Cormac Laidir MacCarthy, 9th Lord of Muskerry (1411–1494), was an Irish chieftain. He founded Kilcrea Friary and built Kilcrea Castle.

== Birth and origins ==
Cormac was born in 1411, the eldest son of Teige MacCarthy. His father was the 6th Lord of Muskerry. His father's family were the MacCarthys of Muskerry, a Gaelic Irish dynasty that had branched from the MacCarthy-Mor line in the 14th century when a younger son received Muskerry as appanage. Nothing seems to be known about his mother, not even her name.

He had a younger brother Dermod, ancestor of the MacCarthys of Drishane, and a sister Ellen, married first Donal MacCarthy Reagh, Prince of Carbery, and then secondly Eoghan of Rathduane.

== Marriage and children ==
Muskerry married Mary, daughter of Edmond FitzThomas Fitzmaurice, 9th Baron Kerry (died 1498), who is also called Baron Lixnaw instead of Baron Kerry.

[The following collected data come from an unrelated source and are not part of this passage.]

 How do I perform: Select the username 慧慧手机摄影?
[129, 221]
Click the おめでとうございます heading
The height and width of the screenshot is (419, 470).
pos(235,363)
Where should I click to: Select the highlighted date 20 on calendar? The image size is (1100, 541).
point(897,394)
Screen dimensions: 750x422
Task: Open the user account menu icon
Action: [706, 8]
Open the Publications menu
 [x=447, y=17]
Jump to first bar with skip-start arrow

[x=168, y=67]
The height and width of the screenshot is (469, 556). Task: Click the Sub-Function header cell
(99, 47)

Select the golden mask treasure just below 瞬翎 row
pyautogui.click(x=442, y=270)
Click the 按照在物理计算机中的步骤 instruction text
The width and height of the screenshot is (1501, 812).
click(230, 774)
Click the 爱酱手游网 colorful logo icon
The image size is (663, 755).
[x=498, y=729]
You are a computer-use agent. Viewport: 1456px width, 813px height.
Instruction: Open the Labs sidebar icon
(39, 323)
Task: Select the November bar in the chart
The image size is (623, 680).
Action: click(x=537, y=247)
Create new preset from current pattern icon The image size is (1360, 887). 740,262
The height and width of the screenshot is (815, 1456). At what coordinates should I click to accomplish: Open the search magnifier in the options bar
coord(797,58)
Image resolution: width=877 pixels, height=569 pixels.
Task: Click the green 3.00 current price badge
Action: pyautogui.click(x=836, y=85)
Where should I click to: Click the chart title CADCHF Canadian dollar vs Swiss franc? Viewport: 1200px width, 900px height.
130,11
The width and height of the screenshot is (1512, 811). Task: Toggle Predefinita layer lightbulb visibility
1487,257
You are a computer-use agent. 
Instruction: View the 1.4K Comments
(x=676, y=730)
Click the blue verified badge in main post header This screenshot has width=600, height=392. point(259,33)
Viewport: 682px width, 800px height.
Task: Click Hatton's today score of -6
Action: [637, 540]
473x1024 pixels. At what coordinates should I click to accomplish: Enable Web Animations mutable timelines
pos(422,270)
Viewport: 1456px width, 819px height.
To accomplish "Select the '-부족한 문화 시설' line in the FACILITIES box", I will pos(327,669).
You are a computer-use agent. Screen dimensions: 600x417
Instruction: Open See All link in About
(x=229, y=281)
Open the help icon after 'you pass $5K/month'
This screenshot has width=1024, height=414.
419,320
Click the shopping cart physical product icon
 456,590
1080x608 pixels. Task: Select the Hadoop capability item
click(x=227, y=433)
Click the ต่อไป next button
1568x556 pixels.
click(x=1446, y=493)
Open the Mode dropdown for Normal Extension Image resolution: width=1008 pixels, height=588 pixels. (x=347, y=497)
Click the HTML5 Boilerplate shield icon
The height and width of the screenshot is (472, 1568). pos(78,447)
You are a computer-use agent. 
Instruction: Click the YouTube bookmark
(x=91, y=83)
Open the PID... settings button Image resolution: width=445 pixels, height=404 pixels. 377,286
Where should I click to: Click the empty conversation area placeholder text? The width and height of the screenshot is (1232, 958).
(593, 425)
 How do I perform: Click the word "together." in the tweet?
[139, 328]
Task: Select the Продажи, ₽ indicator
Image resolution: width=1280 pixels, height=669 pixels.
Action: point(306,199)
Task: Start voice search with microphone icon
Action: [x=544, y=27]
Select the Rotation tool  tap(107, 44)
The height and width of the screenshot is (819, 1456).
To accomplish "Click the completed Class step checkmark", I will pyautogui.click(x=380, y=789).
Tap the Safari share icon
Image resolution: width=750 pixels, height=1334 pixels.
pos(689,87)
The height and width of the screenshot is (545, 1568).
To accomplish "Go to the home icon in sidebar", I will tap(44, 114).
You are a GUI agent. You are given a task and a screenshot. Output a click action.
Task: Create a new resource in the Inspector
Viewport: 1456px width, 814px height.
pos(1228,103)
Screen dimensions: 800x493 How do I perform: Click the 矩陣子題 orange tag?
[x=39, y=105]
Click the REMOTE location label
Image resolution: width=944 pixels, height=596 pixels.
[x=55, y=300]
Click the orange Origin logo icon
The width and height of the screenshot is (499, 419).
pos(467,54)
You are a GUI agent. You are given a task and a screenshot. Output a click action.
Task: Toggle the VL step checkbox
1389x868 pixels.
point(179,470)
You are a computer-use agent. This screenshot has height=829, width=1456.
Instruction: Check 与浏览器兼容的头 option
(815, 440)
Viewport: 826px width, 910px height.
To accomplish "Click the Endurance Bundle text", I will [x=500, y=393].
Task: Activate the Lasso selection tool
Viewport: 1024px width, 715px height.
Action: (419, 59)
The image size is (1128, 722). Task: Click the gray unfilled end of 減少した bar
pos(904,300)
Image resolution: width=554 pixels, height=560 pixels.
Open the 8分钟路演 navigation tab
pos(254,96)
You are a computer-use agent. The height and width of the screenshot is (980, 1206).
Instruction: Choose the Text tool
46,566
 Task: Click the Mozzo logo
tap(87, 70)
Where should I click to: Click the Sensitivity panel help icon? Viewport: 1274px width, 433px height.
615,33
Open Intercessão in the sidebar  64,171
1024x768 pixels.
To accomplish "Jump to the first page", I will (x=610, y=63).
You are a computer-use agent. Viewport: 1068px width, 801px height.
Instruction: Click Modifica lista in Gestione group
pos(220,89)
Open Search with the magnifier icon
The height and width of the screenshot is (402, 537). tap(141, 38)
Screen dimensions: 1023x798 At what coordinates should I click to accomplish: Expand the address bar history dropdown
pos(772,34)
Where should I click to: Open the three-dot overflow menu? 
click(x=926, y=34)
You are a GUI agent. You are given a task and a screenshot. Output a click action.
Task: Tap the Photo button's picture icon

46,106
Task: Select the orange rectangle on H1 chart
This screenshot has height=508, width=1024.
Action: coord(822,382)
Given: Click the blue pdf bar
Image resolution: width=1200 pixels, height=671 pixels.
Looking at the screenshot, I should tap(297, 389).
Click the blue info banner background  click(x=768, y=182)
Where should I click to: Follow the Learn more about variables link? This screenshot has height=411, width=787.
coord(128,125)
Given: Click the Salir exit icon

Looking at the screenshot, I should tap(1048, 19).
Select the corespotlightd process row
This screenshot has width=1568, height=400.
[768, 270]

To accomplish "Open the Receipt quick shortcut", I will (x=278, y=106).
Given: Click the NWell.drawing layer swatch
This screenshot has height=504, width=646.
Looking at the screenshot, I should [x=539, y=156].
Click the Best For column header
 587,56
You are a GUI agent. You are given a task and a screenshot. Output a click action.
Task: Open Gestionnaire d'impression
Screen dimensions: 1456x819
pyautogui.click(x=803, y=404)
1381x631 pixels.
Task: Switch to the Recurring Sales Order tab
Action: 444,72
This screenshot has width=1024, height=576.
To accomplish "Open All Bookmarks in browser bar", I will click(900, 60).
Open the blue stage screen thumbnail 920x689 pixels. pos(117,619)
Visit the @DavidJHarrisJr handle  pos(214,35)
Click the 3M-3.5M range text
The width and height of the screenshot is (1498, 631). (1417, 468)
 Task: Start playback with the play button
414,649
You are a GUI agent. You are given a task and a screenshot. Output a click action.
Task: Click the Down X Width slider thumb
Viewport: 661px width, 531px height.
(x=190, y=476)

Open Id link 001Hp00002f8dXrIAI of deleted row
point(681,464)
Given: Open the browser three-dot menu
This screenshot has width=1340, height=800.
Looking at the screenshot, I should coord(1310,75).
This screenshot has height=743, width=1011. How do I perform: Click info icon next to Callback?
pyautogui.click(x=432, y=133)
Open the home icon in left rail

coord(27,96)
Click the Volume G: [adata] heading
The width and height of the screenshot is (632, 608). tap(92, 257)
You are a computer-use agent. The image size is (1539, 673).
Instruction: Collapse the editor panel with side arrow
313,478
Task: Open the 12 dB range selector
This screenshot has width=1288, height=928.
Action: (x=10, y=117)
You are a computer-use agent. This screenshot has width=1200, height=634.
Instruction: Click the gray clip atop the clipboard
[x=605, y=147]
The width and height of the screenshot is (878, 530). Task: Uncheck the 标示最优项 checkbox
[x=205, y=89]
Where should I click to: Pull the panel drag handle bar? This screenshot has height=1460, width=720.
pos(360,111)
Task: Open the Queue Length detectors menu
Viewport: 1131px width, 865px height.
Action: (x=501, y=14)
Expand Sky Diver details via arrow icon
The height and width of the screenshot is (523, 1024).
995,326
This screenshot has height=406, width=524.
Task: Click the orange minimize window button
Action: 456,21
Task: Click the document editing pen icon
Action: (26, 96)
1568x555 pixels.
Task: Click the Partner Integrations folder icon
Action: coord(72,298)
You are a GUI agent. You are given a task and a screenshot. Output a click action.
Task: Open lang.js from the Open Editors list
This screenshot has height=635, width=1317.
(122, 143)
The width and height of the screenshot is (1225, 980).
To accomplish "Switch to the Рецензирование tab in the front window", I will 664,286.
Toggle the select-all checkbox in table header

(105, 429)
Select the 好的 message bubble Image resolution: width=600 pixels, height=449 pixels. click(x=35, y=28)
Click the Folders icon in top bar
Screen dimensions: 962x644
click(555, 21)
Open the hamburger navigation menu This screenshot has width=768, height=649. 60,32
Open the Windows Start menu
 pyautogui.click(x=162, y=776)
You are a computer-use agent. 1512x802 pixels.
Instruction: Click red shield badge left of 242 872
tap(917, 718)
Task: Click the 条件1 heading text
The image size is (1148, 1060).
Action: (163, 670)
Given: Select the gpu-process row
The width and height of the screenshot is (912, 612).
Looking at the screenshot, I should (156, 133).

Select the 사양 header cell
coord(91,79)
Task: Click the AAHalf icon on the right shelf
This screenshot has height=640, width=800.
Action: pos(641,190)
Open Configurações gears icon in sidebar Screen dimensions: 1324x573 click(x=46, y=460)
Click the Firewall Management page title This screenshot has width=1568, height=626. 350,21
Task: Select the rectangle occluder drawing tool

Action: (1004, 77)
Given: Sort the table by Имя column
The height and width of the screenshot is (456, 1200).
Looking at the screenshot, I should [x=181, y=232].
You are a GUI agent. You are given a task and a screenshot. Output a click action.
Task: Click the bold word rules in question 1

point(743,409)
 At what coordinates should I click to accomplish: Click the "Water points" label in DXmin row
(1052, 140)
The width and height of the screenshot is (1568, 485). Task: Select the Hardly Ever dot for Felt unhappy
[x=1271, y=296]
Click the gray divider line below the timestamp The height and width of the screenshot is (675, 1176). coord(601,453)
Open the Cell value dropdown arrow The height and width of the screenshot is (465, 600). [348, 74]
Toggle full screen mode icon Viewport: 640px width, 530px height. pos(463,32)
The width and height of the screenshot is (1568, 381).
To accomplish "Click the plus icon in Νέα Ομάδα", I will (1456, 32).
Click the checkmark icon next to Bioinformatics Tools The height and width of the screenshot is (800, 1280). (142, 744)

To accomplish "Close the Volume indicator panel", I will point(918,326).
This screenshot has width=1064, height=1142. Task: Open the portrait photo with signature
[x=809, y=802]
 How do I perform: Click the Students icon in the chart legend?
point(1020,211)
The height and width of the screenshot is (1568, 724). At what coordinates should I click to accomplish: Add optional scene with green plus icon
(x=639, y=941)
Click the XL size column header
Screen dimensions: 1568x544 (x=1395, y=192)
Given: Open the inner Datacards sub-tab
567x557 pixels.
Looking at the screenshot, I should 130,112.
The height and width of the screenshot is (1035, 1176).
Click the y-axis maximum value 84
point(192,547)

Cormac and Mary had at least one son:
- Cormac Oge (died 1536), his successor,

—and two daughters (birth order unknown):
- Sheila or Julia, married Thomas FitzGerald, 11th Earl of Desmond as his 1st wife
- Ellen, married Donal MacCarthy Reagh, 12th Prince of Carbery

== Later life ==
His father died in 1448 but MacCarthy did not succeed immediately. Two uncles, Owen the 7th Lord and Cormac the 8th Lord, reigned based on tanistry.

MacCarthy improved Blarney Castle by enlarging its keep. A Latin inscription on the machicolation of the added part reads "Cormac Macarthy fortis me fieri facit AD 1446", which translates into "Cormac MacCarthy the stout had me built anno domini 1446". He might also have built Carrignamuck Tower House unless that was his son. According to the legend Maccarthy discovered and enshrined the Blarney Stone.

In 1465 he founded and built Kilcrea Friary and built nearby Kilcrea Castle.

== Death ==
Muskerry died in 1494 having been killed by his brother Owen and was buried in the chancel of the church of the Kilcrea Friary. No epitaph is found there now, but earlier observers have recorded the following Latin inscription:

Hic Jacet Cormacus fil. Thadei, fil. Cormaci, fil. Dermatu magni Mc Carthy Dnus de Musgraigh Flayn ac istius conventus primus fondator, an Dom. 1494

which translates as: Here lies Cormac, son of Thadeus, son of Cormac, son of Dermot the elder, Prince of Muskerry, the initial founder of this friary, anno domini 1494. Interestingly the Latin text uses the Irish word "Flayn", "Prince", in addition to Dominus as his title.